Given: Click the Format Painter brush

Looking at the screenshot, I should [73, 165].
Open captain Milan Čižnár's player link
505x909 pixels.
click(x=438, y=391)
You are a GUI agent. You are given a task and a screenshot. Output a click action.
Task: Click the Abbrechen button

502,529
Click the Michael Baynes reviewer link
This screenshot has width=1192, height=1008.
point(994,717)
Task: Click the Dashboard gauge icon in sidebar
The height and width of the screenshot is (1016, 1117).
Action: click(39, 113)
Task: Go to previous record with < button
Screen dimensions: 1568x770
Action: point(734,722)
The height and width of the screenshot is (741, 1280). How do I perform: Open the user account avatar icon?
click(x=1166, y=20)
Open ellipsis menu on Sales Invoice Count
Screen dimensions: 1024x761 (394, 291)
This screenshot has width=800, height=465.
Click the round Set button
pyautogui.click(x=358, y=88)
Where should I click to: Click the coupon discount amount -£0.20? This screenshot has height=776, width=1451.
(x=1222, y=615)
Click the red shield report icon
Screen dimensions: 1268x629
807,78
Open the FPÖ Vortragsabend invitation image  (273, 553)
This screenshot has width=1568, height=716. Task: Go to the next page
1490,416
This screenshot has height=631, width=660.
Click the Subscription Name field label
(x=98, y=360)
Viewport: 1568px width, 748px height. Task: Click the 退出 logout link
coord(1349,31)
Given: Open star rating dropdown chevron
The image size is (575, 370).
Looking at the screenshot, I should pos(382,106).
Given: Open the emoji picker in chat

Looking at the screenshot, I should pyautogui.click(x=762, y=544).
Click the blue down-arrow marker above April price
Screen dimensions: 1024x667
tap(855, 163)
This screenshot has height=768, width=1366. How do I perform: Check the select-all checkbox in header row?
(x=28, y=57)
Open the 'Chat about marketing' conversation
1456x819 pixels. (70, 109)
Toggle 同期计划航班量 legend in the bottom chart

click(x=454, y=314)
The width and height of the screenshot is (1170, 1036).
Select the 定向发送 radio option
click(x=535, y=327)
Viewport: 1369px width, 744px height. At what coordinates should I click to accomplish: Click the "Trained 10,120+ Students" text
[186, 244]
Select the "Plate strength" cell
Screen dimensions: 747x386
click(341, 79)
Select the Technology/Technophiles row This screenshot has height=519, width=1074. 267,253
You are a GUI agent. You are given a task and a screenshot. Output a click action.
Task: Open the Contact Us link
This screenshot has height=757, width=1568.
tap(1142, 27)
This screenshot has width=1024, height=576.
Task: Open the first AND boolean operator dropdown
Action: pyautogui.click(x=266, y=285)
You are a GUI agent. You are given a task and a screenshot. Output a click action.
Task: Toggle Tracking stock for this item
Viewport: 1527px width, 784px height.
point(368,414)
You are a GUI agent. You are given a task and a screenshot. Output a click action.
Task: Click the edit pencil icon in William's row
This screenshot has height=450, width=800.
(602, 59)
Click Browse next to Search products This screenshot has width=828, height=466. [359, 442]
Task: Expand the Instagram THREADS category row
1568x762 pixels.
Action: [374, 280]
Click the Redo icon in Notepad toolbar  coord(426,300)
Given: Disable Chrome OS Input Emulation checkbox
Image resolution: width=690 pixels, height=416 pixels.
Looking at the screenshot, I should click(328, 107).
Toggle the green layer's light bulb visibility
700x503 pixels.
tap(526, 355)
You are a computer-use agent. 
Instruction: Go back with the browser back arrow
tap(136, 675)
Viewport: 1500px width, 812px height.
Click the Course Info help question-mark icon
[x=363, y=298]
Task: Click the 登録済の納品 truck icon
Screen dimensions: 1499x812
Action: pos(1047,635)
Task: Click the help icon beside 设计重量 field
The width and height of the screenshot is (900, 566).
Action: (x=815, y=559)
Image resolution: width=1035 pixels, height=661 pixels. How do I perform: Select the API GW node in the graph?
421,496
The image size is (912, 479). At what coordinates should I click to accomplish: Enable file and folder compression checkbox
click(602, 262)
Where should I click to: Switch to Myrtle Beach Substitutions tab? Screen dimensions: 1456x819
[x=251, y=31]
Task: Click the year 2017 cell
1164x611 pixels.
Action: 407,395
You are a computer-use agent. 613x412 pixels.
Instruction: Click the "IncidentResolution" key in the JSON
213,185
++++++++
Please copy nothing but the lines from the one that holds "Screen dimensions: 1499x812" through the last line of the material above, exactly as written.

Screen dimensions: 1499x812
Action: pos(1047,635)
Task: Click the help icon beside 设计重量 field
The width and height of the screenshot is (900, 566).
Action: (x=815, y=559)
Image resolution: width=1035 pixels, height=661 pixels. How do I perform: Select the API GW node in the graph?
421,496
The image size is (912, 479). At what coordinates should I click to accomplish: Enable file and folder compression checkbox
click(602, 262)
Where should I click to: Switch to Myrtle Beach Substitutions tab? Screen dimensions: 1456x819
[x=251, y=31]
Task: Click the year 2017 cell
1164x611 pixels.
Action: 407,395
You are a computer-use agent. 613x412 pixels.
Instruction: Click the "IncidentResolution" key in the JSON
213,185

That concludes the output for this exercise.